Governo de SP inicia projeto de usinas de energia solar em 25 cidades
Governo estadual reúne gestores de 25 prefeituras para definir etapas de implantação de painéis fotovoltaicos financiados pelo Fecop.
- Publicado: 01/09/2026 12:42
- Alterado: 01/09/2026 12:42
- Autor: Thiago Antunes
O Governo do Estado de São Paulo iniciou a fase técnica para a construção de usinas de energia solar em prédios públicos de 25 cidades. A primeira reunião de alinhamento ocorreu na terça-feira (27) com gestores municipais classificados no chamamento público “SP Solar nos Municípios”.
Coordenada pela Secretaria de Meio Ambiente, Infraestrutura e Logística (Semil), a iniciativa conta com investimento inicial de R$ 5 milhões repassados pelo Fundo Estadual de Prevenção e Controle da Poluição (Fecop). O objetivo central é acelerar a transição energética e diminuir os gastos das administrações locais com tarifas de eletricidade.
Os técnicos estaduais orientaram as prefeituras sobre a seleção das áreas para instalação das estruturas físicas e a viabilidade de conexão. Cada cidade selecionada receberá recursos para implantar uma unidade fotovoltaica com capacidade de até 75 kWp, volume operacional suficiente para abastecer cerca de 50 residências.

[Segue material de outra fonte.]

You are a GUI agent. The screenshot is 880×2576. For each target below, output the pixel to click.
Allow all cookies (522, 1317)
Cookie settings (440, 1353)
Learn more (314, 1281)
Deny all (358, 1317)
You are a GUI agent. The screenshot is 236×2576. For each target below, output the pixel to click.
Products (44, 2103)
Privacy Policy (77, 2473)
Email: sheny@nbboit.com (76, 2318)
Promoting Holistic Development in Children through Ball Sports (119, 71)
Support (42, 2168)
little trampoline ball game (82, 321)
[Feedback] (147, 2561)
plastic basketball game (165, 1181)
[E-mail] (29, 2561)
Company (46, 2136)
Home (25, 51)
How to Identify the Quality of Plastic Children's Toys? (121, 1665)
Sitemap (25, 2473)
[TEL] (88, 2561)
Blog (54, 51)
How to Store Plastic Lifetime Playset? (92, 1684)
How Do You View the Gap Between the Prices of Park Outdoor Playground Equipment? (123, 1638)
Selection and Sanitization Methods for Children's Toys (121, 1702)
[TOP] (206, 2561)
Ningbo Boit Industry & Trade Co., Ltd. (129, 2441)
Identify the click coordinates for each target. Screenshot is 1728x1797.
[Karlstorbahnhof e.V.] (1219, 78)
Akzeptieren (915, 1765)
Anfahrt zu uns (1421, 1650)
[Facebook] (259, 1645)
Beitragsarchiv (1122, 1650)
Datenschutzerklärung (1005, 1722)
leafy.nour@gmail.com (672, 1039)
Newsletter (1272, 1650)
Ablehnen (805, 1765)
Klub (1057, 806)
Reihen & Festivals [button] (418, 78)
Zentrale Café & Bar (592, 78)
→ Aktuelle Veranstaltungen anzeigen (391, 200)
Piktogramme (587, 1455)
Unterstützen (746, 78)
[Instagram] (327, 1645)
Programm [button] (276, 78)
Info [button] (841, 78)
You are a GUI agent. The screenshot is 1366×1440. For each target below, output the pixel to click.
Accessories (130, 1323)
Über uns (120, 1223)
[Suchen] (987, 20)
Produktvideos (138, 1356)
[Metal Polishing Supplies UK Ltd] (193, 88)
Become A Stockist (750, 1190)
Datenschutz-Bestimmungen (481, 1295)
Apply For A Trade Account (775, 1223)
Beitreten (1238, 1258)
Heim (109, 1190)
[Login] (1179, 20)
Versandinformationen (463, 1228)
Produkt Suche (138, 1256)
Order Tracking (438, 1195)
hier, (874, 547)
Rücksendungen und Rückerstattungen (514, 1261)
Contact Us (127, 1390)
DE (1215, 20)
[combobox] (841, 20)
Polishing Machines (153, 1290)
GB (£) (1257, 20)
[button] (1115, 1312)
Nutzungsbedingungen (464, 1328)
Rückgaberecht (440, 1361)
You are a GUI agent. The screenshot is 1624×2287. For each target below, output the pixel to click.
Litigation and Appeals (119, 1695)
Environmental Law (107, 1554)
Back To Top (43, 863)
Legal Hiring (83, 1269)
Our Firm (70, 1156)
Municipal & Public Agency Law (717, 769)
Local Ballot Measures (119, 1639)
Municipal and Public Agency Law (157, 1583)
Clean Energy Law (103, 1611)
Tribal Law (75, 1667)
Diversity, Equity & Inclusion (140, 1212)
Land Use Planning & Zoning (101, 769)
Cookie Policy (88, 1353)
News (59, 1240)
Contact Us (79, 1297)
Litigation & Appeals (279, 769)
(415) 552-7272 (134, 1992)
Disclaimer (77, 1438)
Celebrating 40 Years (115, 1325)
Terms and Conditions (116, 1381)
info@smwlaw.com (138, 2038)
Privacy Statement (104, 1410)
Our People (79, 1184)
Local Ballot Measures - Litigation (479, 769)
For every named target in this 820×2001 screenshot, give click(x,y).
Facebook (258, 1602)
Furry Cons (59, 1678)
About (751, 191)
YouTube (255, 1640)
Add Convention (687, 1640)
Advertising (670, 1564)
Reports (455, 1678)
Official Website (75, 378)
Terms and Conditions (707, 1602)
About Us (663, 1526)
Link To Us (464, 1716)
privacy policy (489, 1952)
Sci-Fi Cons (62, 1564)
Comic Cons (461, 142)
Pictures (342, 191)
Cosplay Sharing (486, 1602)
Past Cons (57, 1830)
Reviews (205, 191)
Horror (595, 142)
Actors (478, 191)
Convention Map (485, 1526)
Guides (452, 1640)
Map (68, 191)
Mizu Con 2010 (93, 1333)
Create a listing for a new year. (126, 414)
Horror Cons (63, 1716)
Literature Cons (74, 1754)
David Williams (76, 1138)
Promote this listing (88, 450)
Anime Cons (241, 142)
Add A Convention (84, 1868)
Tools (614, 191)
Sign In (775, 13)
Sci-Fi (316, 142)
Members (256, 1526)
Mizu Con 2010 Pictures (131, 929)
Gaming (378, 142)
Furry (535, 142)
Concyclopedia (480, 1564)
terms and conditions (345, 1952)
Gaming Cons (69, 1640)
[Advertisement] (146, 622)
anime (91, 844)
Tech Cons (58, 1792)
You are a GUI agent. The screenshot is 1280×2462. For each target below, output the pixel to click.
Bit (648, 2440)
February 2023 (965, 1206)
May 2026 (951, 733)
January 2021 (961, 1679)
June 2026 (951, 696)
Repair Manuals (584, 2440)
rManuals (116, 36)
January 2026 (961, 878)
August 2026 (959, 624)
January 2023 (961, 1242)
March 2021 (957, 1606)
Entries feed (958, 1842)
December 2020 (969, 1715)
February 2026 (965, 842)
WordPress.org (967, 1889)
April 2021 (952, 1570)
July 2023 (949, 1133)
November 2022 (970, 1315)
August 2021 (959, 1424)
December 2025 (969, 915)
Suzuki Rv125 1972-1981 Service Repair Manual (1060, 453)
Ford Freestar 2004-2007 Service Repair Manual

Critérios de seleção e avanço das usinas de energia solar
A convocação desta primeira etapa priorizou municípios que alcançaram nota igual ou superior a 80 pontos no edital oficial, resultado homologado em julho. Entre os contemplados para abrigar as usinas de energia solar, 20 cidades paulistas possuem menos de 10 mil habitantes.
O perfil demográfico e econômico dos selecionados reflete o rigoroso cruzamento de indicadores utilizado pela organização governamental. Os levantamentos oficiais mostram que 92% dos primeiros colocados apresentam elevada pontuação no PIB per capita, indicando viabilidade técnica para a adoção da tecnologia e boa gestão de recursos.
“Queremos garantir o cumprimento dos objetivos pensados no desenho da iniciativa, maximizando o impacto dos recursos disponíveis”, explicou Danilo Perecin, diretor de Energia da Semil. O gestor enfatizou a busca pelo engajamento contínuo das comunidades com a pauta climática local.
Impacto econômico e liderança estadual em geração distribuída
A estruturação e o financiamento de novas usinas de energia solar visam descentralizar a matriz elétrica pública no interior paulista. O fundo financiador do programa já atuou em diversas frentes ambientais ao longo dos últimos anos, alcançando e beneficiando diretamente mais de 600 municípios do estado de São Paulo.
“Temos certeza de que será um projeto de grande relevância aos municípios, ajudando a aliviar os cofres municipais ao reduzir os custos com energia elétrica”, afirmou Fátima Carrara, coordenadora da Secretaria Executiva do Fecop.
O estado concentra 7,5 GW de capacidade instalada na modalidade de micro e minigeração distribuída (MMGD), liderando de forma absoluta o ranking nacional do setor. A capital paulista encabeça a lista municipal com 249 MW de potência fotovoltaica instalada, seguida pelas cidades de Ribeirão Preto, São José do Rio Preto e Campinas.
A execução orçamentária atende às rígidas diretrizes de mitigação de gases de efeito estufa estabelecidas pelo Plano de Ação Climática 2050. Com a formalização das parcerias técnicas entre distribuidoras e prefeituras, o estado consolida a implementação das usinas de energia solar, direcionando a economia gerada para serviços municipais essenciais.